Sidebar: H.D. Swami Prakashanand Saraswati

by Sushree Meera Devi

His Divinity Swami Prakashanand Saraswati, lovingly called Shree Swamiji by his devotees, was born in January, 1929, in a religious and respectable brahmin family of Ayodhya.

Keeping his devotional feelings deep in his heart, Swamiji continued his formal studies. At the age of twenty-one, in 1950, he entered the renounced order of sannyas. Seeing his esteem of renunciation and deep feeling of God-consciousness, in 1952, the Jagadguru Shankaracharya of Joshimath, one of the most renowned religious thrones of India, offered that Swamiji be the successor. He politely refused, saying that he had given his life for the service of Radha Rani so he could not live forever in Allahabad. His final desire was to go to Vrindaban.

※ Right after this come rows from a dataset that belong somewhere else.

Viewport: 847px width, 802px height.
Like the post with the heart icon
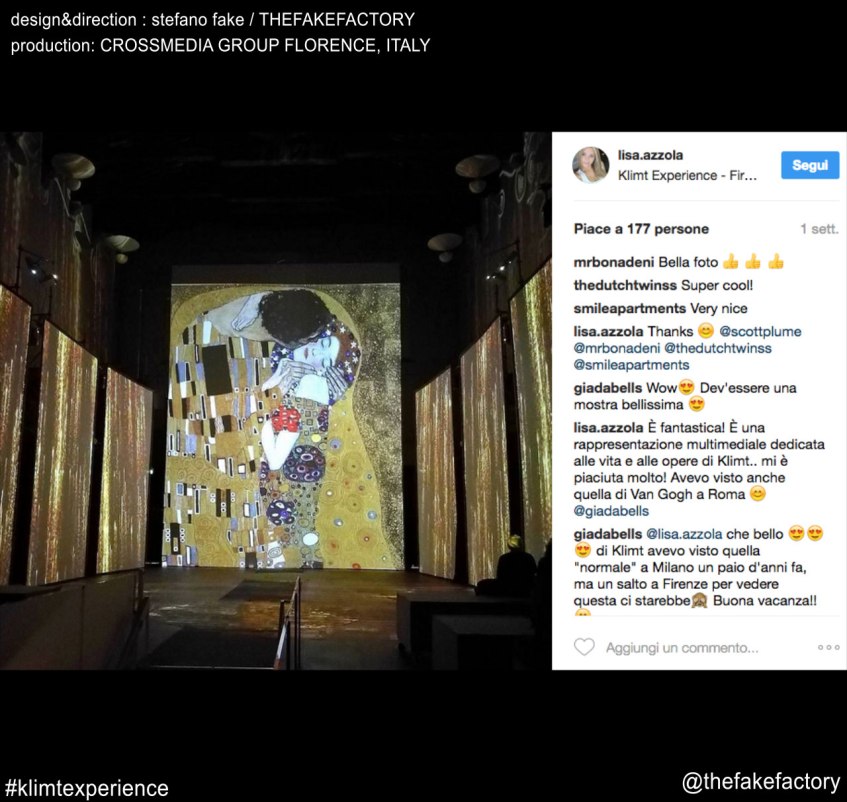[584, 646]
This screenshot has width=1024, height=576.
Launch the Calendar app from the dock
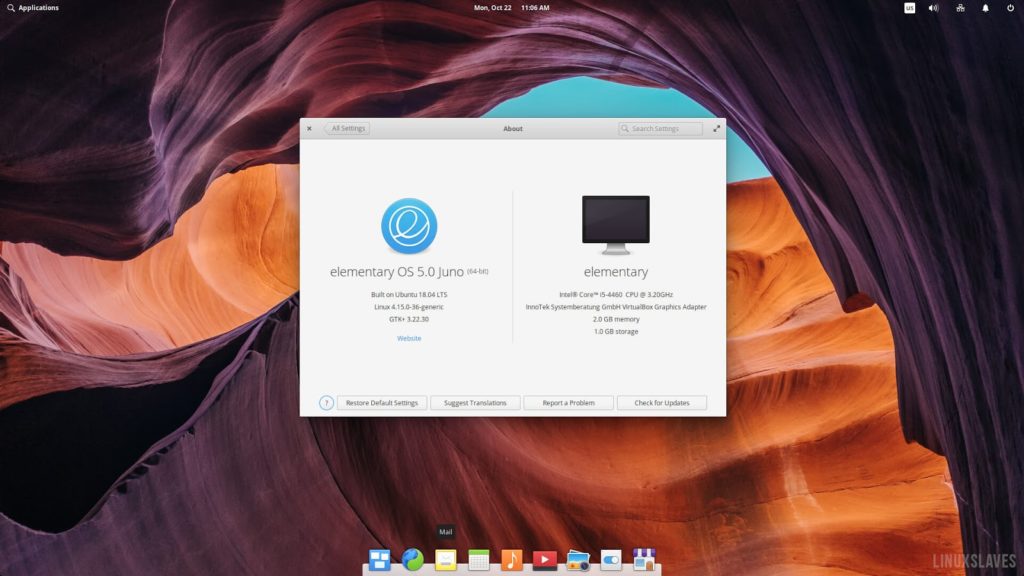pos(479,558)
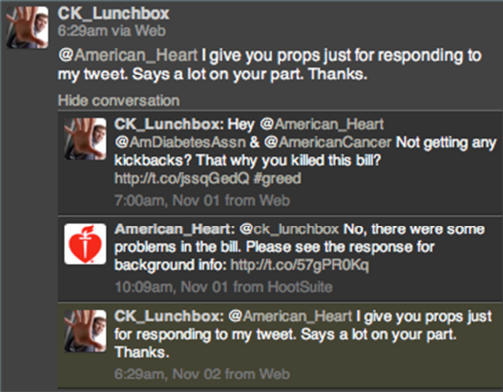The image size is (503, 392).
Task: Click CK_Lunchbox avatar in the highlighted tweet
Action: [85, 331]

Following the strict discipline of sannyas, he lived in the Himalayas (Joshimath, Badrinath, Rishikesh, Haridwar, etc.), forests of Amarkantak, near the Narbada River, Allahabad and Kashi for about four years. Later, he went to Vrindaban and then to Barsana where he spent over 18 years in loving devotion to Radha Krishn in the deep woodlands of Braj. The Divine Will of Shree Radha inspired him to come back into the world and help the souls looking for God realization. With Shree Radha's Grace, he started giving discourses on divine-love-consciousness. In 1971 he decided to spread the message of Radha Rani in an organized way. He founded the International Society of Divine Love in 1975 in India. Since then Swamiji has traveled around the world many times. In 1978 he formed the Society in New Zealand and in 1981 in the US.

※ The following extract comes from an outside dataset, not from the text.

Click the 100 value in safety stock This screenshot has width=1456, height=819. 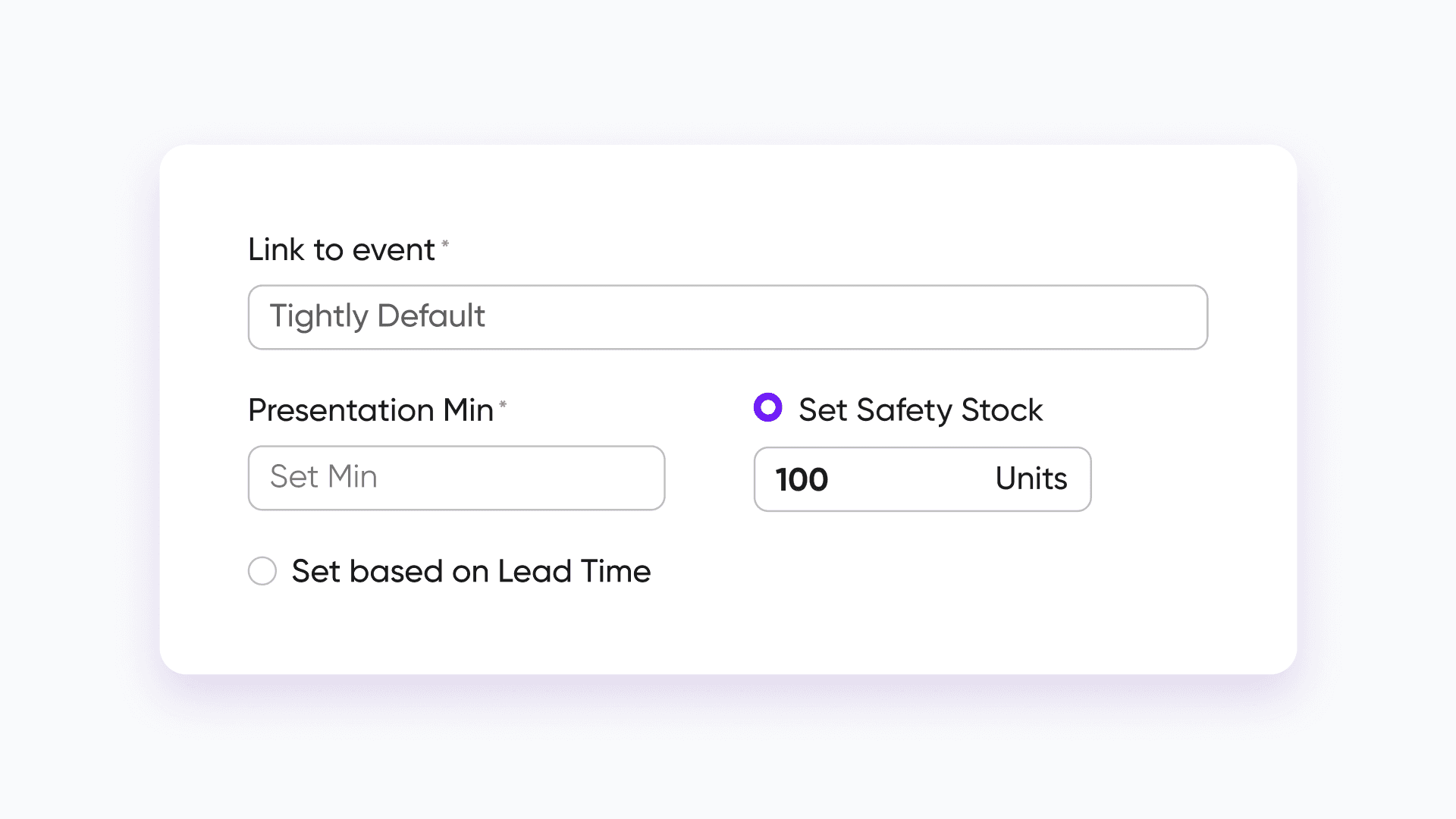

Swamiji's state of "conscious ecstasy" is quite evident. In 1976 when he was touring England, a leading physicist of London, C. Maxwell Cade, writer of The Awakened Mind, witnessed the ecstatic state of Swamiji in the first meeting. Dr. Cade was doing psycho-biological research for the past eight years on meditation and the altered states of the consciousness of the mind. He writes, "Those who have close contact with His Divinity know that he remains continually in his Divine-Love transcendence. This corresponds to what Carl Jung termed 'the Transcendent Function.'" Further, he expresses his amazement and says that he "had not seen anyone who could equal Swamiji's feat of touching a number of subjects on the head and immediately raising their pattern of consciousness by two levels, from the ordinary waking state into the advanced fifth state. In at least one of these subjects, the higher state persisted for three days and was an unforgettable experience."

Swamiji is humble and forgiving. Although he teaches devotion to Radha Krishn, he has regard for all the religions and all the saints who have shown the true path to God.